Small amounts of radiation are thought to be safe, such as radiation from X-rays. In the event that an unsafe amount of radiation is released, trained experts can test the city’s radiation levels. If there is radiation present, officials may tell you to take off exposed clothing and wash it with soap and water. The Philadelphia Fire Department and area hospitals are prepared to set up central areas to wash exposed items. Health officials may also ask for additional treatment for those exposed to radiation.

Nuclear power plants in Pennsylvania

There are five operating nuclear power plants in Pennsylvania.

  • Beaver Valley (2 Reactors)
  • Limerick (2 Reactors)
  • Peach Bottom (2 Reactors)
  • Susquehanna (2 Reactors)
  • Three Mile Island (1 Reactor)

Prepare for a potential nuclear or radiation incident

  • Make a shelter-in-place kit that includes food, water, a battery operated radio, and charge cords for electronic devices.
  • Make an emergency plan for everyone in your household.

If there is a nuclear blast

  • Find shelter quickly. Go to the deepest part of the structure, farthest from the roof.
  • Shelter-in-place in the lowest part of your home, preferably an underground area. Create as much distance as possible between you and fallout particles. Thickness of walls and ground surrounding your home helps.
  • Close all windows and doors, and turn off any heating or air conditioning that draw air from outside your home.
  • Use texting or social media to communicate. Leave 911 lines free if possible.
  • Stay in communication. Listen to news and get information from the City through free ReadyPhiladelphia alerts and information published on OEM’s social media accounts @PhilaOEM.

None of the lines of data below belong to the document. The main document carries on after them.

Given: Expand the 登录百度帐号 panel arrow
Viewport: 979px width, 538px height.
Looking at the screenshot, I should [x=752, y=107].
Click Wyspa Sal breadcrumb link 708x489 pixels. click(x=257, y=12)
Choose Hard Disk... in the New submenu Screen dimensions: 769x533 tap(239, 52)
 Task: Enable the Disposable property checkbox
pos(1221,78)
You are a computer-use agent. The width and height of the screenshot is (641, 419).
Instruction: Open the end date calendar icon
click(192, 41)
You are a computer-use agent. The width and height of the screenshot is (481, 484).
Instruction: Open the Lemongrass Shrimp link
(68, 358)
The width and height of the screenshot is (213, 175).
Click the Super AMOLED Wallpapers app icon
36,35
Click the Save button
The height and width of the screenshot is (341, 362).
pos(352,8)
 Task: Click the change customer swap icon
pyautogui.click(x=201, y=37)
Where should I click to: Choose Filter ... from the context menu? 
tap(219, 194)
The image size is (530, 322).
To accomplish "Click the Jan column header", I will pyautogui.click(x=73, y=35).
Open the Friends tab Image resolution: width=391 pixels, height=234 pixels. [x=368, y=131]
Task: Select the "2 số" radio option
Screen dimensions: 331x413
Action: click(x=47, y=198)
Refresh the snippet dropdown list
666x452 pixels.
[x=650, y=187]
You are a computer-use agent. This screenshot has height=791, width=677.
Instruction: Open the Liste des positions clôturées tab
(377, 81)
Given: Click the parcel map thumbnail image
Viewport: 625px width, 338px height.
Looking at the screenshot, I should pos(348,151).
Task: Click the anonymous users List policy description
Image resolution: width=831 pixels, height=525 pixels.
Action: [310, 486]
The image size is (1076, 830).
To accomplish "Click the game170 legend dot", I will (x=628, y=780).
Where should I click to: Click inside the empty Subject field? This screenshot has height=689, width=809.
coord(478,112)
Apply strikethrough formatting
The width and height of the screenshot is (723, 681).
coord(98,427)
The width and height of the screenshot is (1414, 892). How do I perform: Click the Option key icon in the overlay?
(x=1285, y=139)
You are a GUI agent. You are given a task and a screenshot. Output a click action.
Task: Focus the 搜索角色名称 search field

If there is a nuclear facility incident

  • Take cover right away as far below ground as possible. Close windows and doors. Turn off air conditioners, heaters, and other ventilation systems.
  • Stay where you are. Listen to news stations or check the Internet for official news.
  • Keep food in covered containers or in the refrigerator. Food that is not covered should be washed before being put in containers.

How to minimize exposure

  • Keep your distance. The farther you are from the source of radiation, the better. This could mean evacuating or spending extended time indoors. Follow instructions from emergency officials.
  • Shield yourself. Have a thick shield of heavy, dense material between you and the radiation.
  • Stay out of exposure for as long as possible. Most radioactivity gets weaker over time.

If you suspect radiation exposure

  • Change clothes and shoes.
  • Put exposed clothing in a plastic bag.
  • Seal the bag and place it out of the way.
  • Take a long shower.
  • Follow all directions of emergency officials.
  • Receive medical attention as directed by emergency officials.